▸ **Task requirements**: Of the lines in the data below, write out exactly those from the one holding "Viewport: 639px width, 419px" through the one holding "Task: Apply the", both included.

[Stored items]
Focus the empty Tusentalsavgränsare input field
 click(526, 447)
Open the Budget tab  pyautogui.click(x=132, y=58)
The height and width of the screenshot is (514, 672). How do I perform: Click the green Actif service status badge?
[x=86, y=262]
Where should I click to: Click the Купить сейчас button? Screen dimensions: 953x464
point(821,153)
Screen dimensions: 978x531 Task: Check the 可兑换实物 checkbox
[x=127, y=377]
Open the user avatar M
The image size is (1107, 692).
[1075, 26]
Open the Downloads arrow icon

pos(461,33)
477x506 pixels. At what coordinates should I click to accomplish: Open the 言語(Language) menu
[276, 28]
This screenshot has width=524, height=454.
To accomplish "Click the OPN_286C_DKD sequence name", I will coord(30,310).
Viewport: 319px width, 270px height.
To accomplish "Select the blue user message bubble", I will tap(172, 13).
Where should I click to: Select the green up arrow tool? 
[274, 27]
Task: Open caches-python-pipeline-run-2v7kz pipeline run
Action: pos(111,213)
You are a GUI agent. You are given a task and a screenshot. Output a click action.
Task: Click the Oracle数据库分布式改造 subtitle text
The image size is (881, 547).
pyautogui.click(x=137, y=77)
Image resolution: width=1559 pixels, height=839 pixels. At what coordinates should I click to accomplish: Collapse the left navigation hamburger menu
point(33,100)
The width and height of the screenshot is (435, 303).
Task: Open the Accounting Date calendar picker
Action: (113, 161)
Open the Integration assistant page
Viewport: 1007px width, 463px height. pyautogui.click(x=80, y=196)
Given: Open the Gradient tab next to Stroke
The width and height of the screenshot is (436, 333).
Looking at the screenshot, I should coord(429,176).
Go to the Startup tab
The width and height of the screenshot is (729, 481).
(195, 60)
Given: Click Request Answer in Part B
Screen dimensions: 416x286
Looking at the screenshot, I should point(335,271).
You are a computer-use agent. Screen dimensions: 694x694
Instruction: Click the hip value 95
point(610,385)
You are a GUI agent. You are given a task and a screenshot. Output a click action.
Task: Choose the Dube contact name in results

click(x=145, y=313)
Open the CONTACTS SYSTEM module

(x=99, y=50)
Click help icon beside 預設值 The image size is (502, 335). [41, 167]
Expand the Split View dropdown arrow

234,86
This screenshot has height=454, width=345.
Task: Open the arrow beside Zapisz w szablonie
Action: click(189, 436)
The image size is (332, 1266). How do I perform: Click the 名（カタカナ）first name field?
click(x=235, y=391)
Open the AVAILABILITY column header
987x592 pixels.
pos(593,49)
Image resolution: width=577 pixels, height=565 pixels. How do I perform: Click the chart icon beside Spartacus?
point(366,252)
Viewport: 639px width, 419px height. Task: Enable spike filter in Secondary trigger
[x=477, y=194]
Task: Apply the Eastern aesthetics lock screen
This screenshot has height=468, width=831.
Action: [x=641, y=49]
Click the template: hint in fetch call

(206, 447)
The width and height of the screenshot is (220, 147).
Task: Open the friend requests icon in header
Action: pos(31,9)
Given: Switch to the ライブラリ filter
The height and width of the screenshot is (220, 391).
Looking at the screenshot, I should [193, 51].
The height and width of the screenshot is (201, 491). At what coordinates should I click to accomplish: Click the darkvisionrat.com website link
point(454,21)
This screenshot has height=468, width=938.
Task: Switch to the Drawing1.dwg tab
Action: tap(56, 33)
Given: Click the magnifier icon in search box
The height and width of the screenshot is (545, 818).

▸ **Exercise result**:
Viewport: 639px width, 419px height. Task: Enable spike filter in Secondary trigger
[x=477, y=194]
Task: Apply the Eastern aesthetics lock screen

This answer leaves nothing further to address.